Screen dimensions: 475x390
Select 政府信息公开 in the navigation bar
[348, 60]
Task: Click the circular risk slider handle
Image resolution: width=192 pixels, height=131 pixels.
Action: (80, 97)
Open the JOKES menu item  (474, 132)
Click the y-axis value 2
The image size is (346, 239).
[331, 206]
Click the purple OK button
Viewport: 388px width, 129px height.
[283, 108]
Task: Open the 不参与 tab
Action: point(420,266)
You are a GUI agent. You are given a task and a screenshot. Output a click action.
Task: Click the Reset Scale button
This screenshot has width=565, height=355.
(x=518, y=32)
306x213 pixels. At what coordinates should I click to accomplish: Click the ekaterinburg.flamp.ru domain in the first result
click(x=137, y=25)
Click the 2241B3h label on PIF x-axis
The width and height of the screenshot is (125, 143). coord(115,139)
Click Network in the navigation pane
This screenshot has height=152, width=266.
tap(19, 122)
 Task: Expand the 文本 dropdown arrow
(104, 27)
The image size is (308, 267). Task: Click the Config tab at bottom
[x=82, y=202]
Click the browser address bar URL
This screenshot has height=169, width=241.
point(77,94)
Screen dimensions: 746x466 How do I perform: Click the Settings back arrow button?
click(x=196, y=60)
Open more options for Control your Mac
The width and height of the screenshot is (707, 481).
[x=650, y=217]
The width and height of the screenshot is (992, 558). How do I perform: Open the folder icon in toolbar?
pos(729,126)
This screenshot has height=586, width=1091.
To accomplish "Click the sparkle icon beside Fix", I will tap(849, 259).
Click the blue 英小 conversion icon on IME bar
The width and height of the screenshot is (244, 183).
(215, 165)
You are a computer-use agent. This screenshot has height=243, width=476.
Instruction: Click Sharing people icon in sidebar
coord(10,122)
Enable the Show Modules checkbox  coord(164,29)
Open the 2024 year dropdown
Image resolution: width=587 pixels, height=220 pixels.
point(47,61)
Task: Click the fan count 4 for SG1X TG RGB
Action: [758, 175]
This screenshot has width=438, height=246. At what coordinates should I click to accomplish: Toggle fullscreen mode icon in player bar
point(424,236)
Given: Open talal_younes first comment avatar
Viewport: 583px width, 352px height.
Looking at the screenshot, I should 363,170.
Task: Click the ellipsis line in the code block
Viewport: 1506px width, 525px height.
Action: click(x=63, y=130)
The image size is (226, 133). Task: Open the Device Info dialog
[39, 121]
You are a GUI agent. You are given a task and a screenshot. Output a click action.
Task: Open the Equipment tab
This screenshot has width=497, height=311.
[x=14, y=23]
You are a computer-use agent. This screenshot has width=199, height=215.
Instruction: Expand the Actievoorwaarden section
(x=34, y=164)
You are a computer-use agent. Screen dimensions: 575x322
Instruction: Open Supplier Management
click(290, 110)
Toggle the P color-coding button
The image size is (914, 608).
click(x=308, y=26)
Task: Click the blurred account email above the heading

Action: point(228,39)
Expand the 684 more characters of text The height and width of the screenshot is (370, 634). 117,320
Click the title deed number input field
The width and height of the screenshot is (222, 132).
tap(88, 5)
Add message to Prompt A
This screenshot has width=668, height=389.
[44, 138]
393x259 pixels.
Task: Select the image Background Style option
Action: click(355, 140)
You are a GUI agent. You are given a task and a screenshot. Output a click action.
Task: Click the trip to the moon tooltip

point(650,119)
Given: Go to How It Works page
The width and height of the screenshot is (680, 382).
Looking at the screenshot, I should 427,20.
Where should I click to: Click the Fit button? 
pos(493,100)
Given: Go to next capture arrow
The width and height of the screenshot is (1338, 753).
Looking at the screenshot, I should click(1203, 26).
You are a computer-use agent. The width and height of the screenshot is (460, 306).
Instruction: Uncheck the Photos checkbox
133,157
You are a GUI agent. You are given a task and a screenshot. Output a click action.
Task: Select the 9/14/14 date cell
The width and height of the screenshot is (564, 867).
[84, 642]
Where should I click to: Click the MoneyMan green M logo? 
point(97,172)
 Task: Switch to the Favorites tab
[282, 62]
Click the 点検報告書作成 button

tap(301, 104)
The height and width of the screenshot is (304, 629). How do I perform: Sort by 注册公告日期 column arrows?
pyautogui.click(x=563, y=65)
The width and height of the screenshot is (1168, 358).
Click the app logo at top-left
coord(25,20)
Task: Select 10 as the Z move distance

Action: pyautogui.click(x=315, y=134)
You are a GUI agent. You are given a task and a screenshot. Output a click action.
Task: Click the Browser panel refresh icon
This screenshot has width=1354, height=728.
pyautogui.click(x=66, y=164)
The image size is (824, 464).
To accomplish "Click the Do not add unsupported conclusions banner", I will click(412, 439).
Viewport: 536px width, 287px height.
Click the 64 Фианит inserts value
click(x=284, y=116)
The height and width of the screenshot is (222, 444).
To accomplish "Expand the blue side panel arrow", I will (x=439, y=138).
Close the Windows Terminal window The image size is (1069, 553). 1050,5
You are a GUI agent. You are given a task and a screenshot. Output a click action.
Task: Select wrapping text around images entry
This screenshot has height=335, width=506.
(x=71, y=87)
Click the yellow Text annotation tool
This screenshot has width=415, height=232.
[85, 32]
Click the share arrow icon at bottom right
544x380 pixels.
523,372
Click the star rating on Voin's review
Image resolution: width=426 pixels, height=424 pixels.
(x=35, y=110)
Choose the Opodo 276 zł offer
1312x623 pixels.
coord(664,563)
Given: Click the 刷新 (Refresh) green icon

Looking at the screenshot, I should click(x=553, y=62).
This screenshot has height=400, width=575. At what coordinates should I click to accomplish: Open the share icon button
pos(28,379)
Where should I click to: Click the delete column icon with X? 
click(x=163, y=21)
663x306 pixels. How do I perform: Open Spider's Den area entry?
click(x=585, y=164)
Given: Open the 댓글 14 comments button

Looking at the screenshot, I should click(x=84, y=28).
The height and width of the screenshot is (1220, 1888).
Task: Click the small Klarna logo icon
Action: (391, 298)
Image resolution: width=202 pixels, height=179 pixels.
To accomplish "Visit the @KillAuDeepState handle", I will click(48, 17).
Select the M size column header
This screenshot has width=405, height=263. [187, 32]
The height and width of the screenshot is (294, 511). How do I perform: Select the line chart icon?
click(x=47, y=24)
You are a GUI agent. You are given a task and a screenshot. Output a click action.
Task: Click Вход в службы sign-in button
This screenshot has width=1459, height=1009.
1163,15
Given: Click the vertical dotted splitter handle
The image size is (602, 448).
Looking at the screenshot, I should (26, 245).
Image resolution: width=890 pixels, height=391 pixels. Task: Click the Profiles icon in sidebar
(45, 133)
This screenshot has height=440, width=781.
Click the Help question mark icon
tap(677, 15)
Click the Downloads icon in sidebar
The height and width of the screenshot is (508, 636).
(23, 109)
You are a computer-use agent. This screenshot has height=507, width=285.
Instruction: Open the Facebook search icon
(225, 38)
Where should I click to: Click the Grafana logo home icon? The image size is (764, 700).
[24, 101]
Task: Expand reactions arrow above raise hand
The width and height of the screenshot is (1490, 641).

**Problem description**
For each line above that carries the word "panel", copy it out.

**Reply**
Task: Click the Browser panel refresh icon
To accomplish "Expand the blue side panel arrow", I will (x=439, y=138).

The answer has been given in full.